CLL is a malignancy characterized by the progressive accumulation of mature B cells. Several reports indicated that B cells can mediate immune suppression and negatively affect the antitumor immune response in several cancer types. The Wistar team, led by Chih-Chi Andrew Hu, Ph.D., associate professor in Wistar’s Immunology, Microenvironment & Metastasis Program, and colleagues, used CLL and lung cancer mouse models to better define the role of soluble antibodies produced by B cells in orchestrating the immune suppressive response.
“Our research highlights the contribution of soluble antibodies in inducing accumulation of MDSCs,” said Dr. Hu. “These are a population of immune suppressive cells that inhibit the antitumor functions of T cells and cause worse outcomes in many cancer types.”
Through crossing experiments, the researchers generated a mouse model of CLL in which malignant B cells produced abundant amounts of soluble antibodies, whereas CLL cells were considered to produce primarily membrane-bound antigen receptors. As a result, the mice developed significantly increased numbers of a specific cell population in the blood, which the researchers characterized as MDSCs.
To examine the role of soluble antibodies in the accumulation of MDSCs, they included an additional model of CLL in which B cells can only produce membrane-bound antigen receptors but not soluble antibodies. Survival was longer and there was a significantly lower number of MDSCs, which also had lower ability to suppress T cells, thus suggesting that soluble antibodies are responsible for accumulation of immune suppressive MDSCs.
Impairing the synthesis of soluble antibodies in tumor-bearing mice may be useful to slow down tumor progression, according to Dr. Hu. In fact, genetic and pharmacological targeting of the IRE-1/XBP-1 pathway of the endoplasmic reticulum stress response, which is critical for antibody production, results in decreased numbers and reduced functions of MDSCs. Dr. Hu and his collaborator, Juan R. Del Valle, Ph.D., at the University of South Florida are developing novel small-molecule inhibitors against IRE-1 to combat cancers associated with high numbers of MDSCs.
The researchers expanded the relevance of these findings to lung carcinoma, showing that soluble antibodies are generally important in the tumor microenvironment to induce accumulation of MDSCs and promote cancer progression.

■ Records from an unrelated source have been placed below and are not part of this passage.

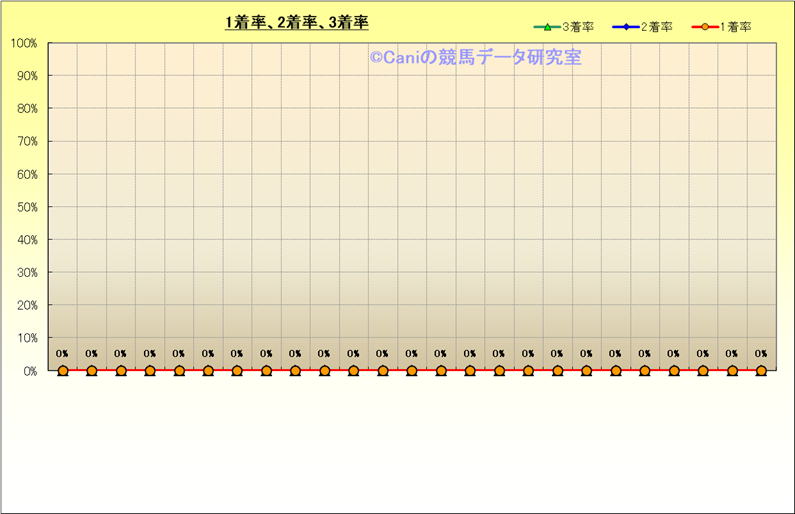Viewport: 795px width, 514px height.
Task: Click the green triangle 3着率 legend marker
Action: pyautogui.click(x=547, y=27)
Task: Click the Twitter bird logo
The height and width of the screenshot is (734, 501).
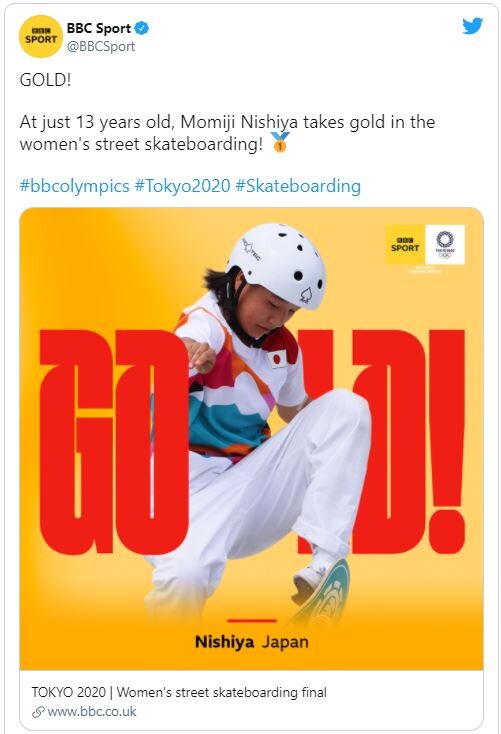Action: tap(472, 26)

“We suggest that soluble antibodies may execute their immune suppressive function by recruiting MDSCs in the tumor microenvironment or promoting their functions,” said Chih-Hang Anthony Tang, M.D., Ph.D., a staff scientist in the Hu lab and the first author of the study. “Another possibility is that soluble antibodies may stimulate other types of immune cells to produce soluble factors that in turn contribute to the expansion of MDSCs and their functions.”